__What is needed__:
Write out, word for word, the line that contains "Mers du Nord (310, 2455)" and each line after it down to the last line of the data below. Include nothing more.

[[ Data open ]]

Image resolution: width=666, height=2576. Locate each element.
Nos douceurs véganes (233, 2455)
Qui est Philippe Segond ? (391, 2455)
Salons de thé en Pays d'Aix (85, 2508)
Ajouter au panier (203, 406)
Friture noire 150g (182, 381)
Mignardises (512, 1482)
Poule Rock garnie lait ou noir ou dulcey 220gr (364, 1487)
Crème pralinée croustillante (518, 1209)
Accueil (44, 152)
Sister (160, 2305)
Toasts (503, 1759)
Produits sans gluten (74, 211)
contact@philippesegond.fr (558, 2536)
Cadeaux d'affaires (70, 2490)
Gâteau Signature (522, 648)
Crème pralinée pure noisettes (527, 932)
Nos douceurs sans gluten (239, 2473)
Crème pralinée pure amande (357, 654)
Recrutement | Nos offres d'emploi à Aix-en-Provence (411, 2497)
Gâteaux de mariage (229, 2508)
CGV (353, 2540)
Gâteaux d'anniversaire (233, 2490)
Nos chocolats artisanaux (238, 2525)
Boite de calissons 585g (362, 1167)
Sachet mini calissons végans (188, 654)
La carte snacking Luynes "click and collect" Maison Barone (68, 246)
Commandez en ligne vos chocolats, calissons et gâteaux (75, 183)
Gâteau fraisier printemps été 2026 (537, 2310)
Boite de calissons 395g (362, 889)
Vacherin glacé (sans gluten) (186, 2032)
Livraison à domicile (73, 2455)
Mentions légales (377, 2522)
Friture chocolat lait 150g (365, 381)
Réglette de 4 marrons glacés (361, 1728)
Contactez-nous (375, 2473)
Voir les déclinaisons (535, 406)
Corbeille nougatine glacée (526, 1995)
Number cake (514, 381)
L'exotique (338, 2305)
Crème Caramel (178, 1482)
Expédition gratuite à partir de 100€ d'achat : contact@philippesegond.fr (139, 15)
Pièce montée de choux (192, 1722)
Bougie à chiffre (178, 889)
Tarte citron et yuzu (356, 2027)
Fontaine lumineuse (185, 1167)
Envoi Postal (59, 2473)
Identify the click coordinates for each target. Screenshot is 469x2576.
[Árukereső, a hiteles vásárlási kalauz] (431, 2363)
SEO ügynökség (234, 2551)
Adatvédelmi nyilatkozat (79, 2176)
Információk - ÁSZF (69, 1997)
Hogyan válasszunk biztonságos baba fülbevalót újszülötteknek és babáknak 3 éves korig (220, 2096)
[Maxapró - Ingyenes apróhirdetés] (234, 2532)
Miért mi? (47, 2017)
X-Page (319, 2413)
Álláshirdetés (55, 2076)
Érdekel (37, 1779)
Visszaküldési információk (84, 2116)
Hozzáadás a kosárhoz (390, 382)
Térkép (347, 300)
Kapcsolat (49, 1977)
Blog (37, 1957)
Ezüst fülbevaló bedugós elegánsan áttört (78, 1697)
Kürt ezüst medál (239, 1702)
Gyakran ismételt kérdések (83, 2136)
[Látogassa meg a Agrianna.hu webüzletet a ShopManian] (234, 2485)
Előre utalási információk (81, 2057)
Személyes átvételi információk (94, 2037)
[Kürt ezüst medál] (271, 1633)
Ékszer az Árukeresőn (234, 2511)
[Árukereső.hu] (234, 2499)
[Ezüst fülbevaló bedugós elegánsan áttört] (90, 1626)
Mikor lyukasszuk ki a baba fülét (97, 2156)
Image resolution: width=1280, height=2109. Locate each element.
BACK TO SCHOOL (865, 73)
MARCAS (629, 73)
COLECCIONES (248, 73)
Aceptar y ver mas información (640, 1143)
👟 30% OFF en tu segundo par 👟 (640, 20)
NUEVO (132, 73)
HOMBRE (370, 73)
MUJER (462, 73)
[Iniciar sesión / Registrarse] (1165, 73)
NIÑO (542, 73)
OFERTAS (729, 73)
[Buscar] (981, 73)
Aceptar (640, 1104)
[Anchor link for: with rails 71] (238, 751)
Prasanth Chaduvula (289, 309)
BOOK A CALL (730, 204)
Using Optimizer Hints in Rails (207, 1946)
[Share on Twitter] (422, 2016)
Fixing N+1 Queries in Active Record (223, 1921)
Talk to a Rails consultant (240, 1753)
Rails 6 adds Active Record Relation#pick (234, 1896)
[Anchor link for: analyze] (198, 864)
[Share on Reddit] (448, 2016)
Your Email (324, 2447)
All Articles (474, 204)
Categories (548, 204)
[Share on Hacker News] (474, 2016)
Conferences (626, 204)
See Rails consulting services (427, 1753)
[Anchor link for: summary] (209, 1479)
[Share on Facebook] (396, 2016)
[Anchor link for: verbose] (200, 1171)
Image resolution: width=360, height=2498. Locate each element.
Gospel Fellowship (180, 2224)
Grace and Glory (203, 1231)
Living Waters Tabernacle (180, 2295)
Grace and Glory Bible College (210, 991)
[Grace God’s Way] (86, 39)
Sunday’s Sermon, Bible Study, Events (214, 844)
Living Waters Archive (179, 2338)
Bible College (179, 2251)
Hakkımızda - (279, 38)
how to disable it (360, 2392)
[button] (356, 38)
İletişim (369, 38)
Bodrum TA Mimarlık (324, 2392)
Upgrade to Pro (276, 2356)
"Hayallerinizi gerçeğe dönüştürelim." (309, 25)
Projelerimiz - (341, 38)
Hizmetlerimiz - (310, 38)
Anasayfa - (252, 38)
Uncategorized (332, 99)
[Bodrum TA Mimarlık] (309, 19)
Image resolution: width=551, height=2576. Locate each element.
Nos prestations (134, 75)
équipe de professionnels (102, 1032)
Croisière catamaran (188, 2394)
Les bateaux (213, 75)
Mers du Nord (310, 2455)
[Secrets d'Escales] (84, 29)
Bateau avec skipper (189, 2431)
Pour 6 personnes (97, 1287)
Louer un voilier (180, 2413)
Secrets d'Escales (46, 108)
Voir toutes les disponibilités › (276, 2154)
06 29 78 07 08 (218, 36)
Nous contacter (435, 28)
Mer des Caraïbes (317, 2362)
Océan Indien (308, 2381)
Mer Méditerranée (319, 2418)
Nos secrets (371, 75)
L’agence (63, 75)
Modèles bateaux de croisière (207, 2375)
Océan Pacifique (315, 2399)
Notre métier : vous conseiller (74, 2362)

[[ Data closed ]]

__Final answer__:
Mers du Nord (310, 2455)
[Secrets d'Escales] (84, 29)
Bateau avec skipper (189, 2431)
Pour 6 personnes (97, 1287)
Louer un voilier (180, 2413)
Secrets d'Escales (46, 108)
Voir toutes les disponibilités › (276, 2154)
06 29 78 07 08 (218, 36)
Nous contacter (435, 28)
Mer des Caraïbes (317, 2362)
Océan Indien (308, 2381)
Mer Méditerranée (319, 2418)
Nos secrets (371, 75)
L’agence (63, 75)
Modèles bateaux de croisière (207, 2375)
Océan Pacifique (315, 2399)
Notre métier : vous conseiller (74, 2362)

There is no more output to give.